Старик с крайне скорбным видом проследил за полётом окурка и, зачем-то втянув голову в плечи, пробормотал: - Вот-вот... вот-вот... именно… - Он обернулся и посмотрел на часы: - Отпускает потихоньку. Скоро уже. - За время нашего диалога секундная стрелка сделала ещё два шажка вперёд.
- Так а я тебе о чём! - снова, будто что-то вспомнив, встрепенулся старик. - По зелёной стрелке?
Я согласно моргнул. Веки, зажив вдруг в ладу со всеобщим движением, также начали слушаться меня.
- Вот видишь, - улыбнулся старик и поплотнее запахнул плащ.
Похолодало. Низкие тучи, пожирающие без остатка свет фонарей, казалось, ждут команды спуститься ещё ниже и сожрать весь мир. Всё, что я мог - это зябко поёжиться... одними глазами. Впрочем, руками я бы едва ли сумел большее. Разве что поднял воротник пиджака и застегнул последнюю пуговицу.

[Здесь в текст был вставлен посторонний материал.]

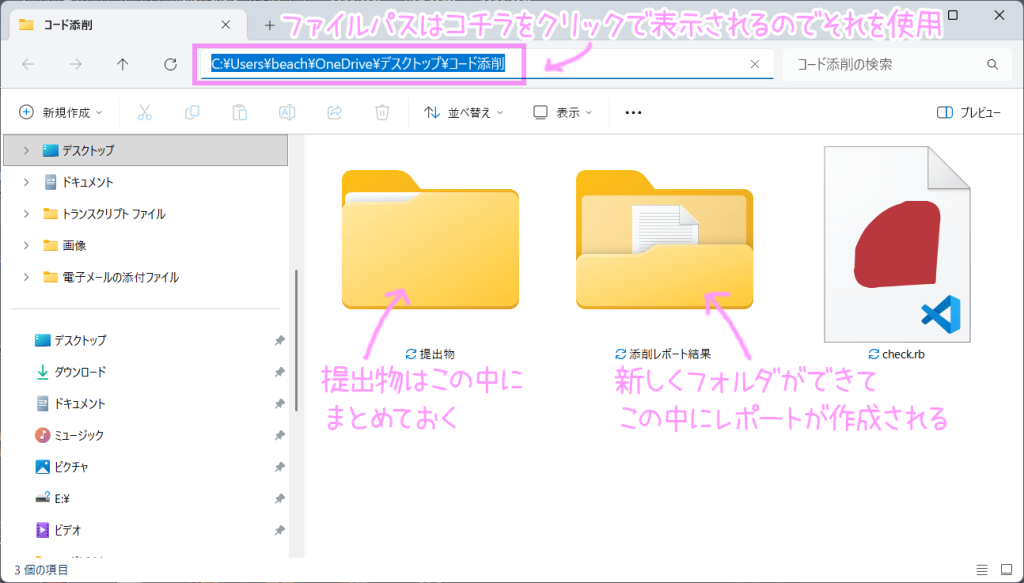Screen dimensions: 1024x583
Task: Switch to large icons view in status bar
Action: click(1004, 569)
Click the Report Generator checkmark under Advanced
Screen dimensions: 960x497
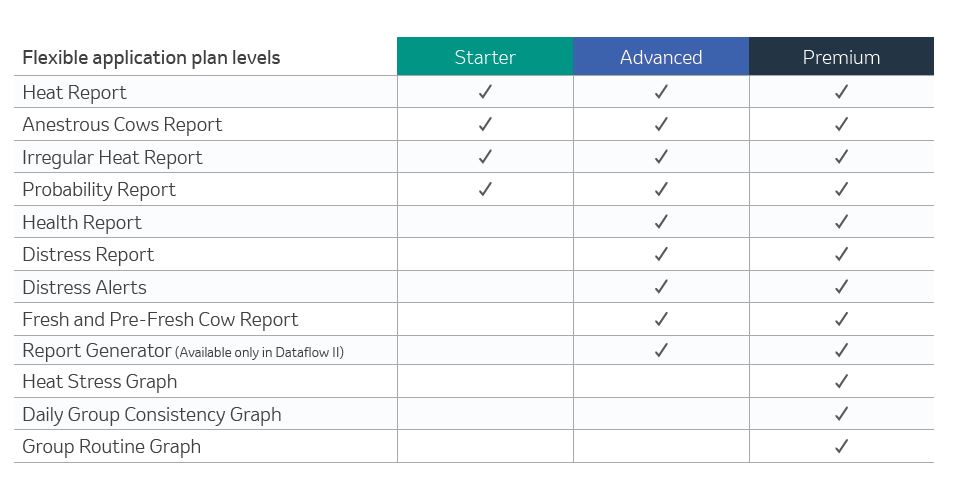click(661, 350)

Я выскочил из дома без пальто и шляпы. Лана впервые после свадьбы вырвалась из моих объятий к подружке, иначе она бы настояла и на том, и на другом. И заботливо, как маленькому, укутала бы горло шарфом.  Несмышлёныш мой. Долго ли добежать до ближайшего магазина?
Несмышлёныш… Никто не думает, что, выходя на пять минут, может не вернуться домой. До утра или до следующих выходных. А иногда и целую вечность.
Прогноз обещал дождь лишь к среде и у меня не было оснований не доверять синоптикам. Серьёзные люди не станут опускаться до досужего вранья. Не их вина, что среда иногда наступает во вторник или в пятницу. Или не приходит вовсе. Их дело заниматься погодой, а не календарём.
- Сигареткой не угостите, дяденька? - Я обернулся и... присел, будто какой-то шутник, как в школе, подбил мои колени ребром ладони. В плечо мне уткнулась голова зебры, а тоненький девчачий голос пыхтел откуда-то из плюшевого живота.
«Так и кондратий хватит, неровен час», - подумал я и на миг пожалел, что не умею креститься.
- Не пугайтесь, это у нас акция такая, - пустился в объяснения живот зебры. - Мы ходим по переходам и показываем людям, как они безопасны. А водители понимают, что пешеходов на зебрах давить нельзя. Вот.